TOD will start soon in Burien
By MARC STILES, Daily Journal of Commerce Staff Reporter
After years of false starts, a transit-oriented development will start construction next month in downtown Burien.
Meanwhile, city officials think the stalled private portion of Burien Town Square may be back on track in the coming weeks thanks to an infusion from private equity investors, including Starwood Capital. That condo-retail project has been on hold since last fall when federal regulators shut down the construction lender, Chicago-based Corus Bank.
“We hope this period of paralysis is over,” said Burien Economic Development Manager Dick Loman.
Loman said an announcement from Los Angeles-based Urban Partners — developer of the 124 condos and retail space — could be made in the next couple of weeks. The Federal Deposit Insurance Corp. partnered with a group called ST Residential to take over this and other projects Corus had been involved in. Starwood is among the investors in ST Residential.
Urban Partners did not return calls for comment.
The transit-oriented development is a public-private partnership between King County Metro and a joint venture of two California companies: Alliance Property Group of Los Angeles and Wasatch Advantage Group LLC of Mission Viejo. The JV was selected through a competition.
First up for the JV is construction of a $20.5 million, 466-stall garage. The goal is to expand parking for the transit center, which is served by numerous Metro bus routes as well as a Sound Transit Express route. An apartment building with some retail is also part of the development, but the JV and Metro mutually agreed to put the apartments on hold due to the recession, a county official said.
While not a city project, Metro's transit-oriented development is a key part of the city's urban redevelopment plan, Loman said. Housing is badly needed for teachers, police officers and retirees who no longer drive “but need to be in the middle of things.”
He said another bonus is well paying, though temporary, construction jobs. “The dynamics of this thing and the timing are excellent,” Loman said.
Alliance Property Group President Danielle Curls Bennett said Watry Design is the garage architect, and Charles Pankow Builders is the general contractor.
Metro and Alliance will sign an exclusive agreement that will let the company negotiate a development deal for the apartment-retail project, according to Andrew Glass-Hastings of the county Department of Transportation. He said the project will have at least 80 apartments, including 24 affordable units, and 4,000 square feet of retail. As the parties wait for the housing market to rebound, Alliance must pay the county $5,000 a month to hold the development rights.

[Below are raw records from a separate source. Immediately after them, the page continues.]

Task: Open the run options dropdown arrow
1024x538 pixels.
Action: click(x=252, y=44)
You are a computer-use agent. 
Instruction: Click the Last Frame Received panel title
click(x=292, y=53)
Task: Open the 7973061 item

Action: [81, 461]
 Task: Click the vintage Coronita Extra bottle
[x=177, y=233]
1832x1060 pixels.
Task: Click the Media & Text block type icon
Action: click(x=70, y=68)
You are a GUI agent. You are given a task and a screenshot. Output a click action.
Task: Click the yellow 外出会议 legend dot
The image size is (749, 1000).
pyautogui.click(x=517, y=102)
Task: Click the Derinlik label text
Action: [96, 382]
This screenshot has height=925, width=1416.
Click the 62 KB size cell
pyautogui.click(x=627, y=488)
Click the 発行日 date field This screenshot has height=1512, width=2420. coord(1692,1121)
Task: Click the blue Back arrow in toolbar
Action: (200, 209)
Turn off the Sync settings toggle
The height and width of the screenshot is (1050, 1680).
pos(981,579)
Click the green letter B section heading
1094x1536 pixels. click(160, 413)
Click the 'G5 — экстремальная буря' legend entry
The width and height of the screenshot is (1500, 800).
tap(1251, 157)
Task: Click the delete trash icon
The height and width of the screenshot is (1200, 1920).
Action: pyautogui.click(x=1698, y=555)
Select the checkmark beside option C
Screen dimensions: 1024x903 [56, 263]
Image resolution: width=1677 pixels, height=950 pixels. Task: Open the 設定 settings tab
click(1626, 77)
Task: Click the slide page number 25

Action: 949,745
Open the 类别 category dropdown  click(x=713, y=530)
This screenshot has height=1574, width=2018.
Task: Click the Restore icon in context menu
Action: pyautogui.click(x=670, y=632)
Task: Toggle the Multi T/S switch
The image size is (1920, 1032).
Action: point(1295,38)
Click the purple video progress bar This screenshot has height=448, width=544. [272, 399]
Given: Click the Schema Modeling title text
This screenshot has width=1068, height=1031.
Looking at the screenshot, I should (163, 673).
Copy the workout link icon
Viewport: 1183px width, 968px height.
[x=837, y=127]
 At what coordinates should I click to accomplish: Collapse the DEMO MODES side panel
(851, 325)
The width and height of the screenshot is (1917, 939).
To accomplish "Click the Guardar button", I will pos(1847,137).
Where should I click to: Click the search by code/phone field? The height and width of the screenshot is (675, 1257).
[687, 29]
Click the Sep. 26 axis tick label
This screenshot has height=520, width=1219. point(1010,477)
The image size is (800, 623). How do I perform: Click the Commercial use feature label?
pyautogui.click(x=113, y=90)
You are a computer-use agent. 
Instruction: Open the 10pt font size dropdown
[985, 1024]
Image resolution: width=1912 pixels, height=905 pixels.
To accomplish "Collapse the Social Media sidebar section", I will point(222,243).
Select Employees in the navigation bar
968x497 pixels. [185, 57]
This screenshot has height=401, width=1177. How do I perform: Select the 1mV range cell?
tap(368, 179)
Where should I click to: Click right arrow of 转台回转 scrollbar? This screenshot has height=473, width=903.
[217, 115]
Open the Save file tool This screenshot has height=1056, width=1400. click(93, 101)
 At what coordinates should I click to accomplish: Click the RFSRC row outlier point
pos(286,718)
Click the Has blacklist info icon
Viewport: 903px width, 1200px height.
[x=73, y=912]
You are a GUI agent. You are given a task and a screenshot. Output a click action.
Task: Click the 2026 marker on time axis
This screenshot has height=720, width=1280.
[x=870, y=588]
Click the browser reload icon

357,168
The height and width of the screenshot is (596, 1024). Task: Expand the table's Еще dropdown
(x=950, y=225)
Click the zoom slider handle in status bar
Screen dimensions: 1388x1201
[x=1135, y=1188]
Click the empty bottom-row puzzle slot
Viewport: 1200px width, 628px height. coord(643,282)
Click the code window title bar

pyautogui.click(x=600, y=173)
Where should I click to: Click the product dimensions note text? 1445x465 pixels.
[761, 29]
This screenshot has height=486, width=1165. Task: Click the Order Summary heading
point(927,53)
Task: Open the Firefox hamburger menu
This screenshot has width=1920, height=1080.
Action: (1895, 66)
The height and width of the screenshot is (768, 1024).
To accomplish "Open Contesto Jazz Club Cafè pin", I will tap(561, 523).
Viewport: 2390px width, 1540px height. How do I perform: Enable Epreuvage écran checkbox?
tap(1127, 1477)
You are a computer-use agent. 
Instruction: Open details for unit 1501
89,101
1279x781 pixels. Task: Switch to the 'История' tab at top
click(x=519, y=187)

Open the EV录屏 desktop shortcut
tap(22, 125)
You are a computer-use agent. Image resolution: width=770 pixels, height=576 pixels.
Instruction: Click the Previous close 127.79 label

The garage is expected to be done in early 2012, according to Glass-Hastings. Bennett hopes to start construction on the apartment/retail building when the garage is done.
“I think perhaps that is a little aggressive,” she said, but “it wouldn't be unheard of to start conceptual work” in 2011 or 2012. Bennett said she and her partners are putting together a design and construction team for the mixed-use building.
Financing in place
The TOD project has been in the works for several years. Initially, it was included in the 2007 roads and transit measure that voters rejected. A year later voters approved the Sound Transit 2 measure, which has $14.7 million for the project. The county also obtained a federal grant for the project.
Technically, there's no public money for construction of the garage, and Alliance-Wasatch got a loan from Wells Fargo. The lender, however, has some assurance that Sound Transit and the federal government ultimately will back the cost of the development.
Once the garage is done, the county will use Sound Transit and federal money to buy it back for the already negotiated price of just over $20.5 million, Glass-Hastings said. The county will operate the garage.
Alliance-Wasatch has done similar projects. Bennett said the return on these projects is typically 5 percent to 10 percent. The risk for the developer is that costs could exceed the guaranteed buy-back price that the JV negotiated with the county, she said.
Bennett said her company learned about the project when it was considering a hotel/conference center on a piece of city-owned property in Burien. After the recession halted that project, the deal with the county came up. Bennett said Alliance-Wasatch has done various public-private projects with affordable housing in them.
“[The Burien project] seemed to be a perfect fit for what we brought to the table,” she said.
Bennett said Wasatch Advantage Group is an affiliate of Utah-based Wasatch Development Associates, which owns a large block in downtown Bellevue where it developed two condo towers called Washington Square.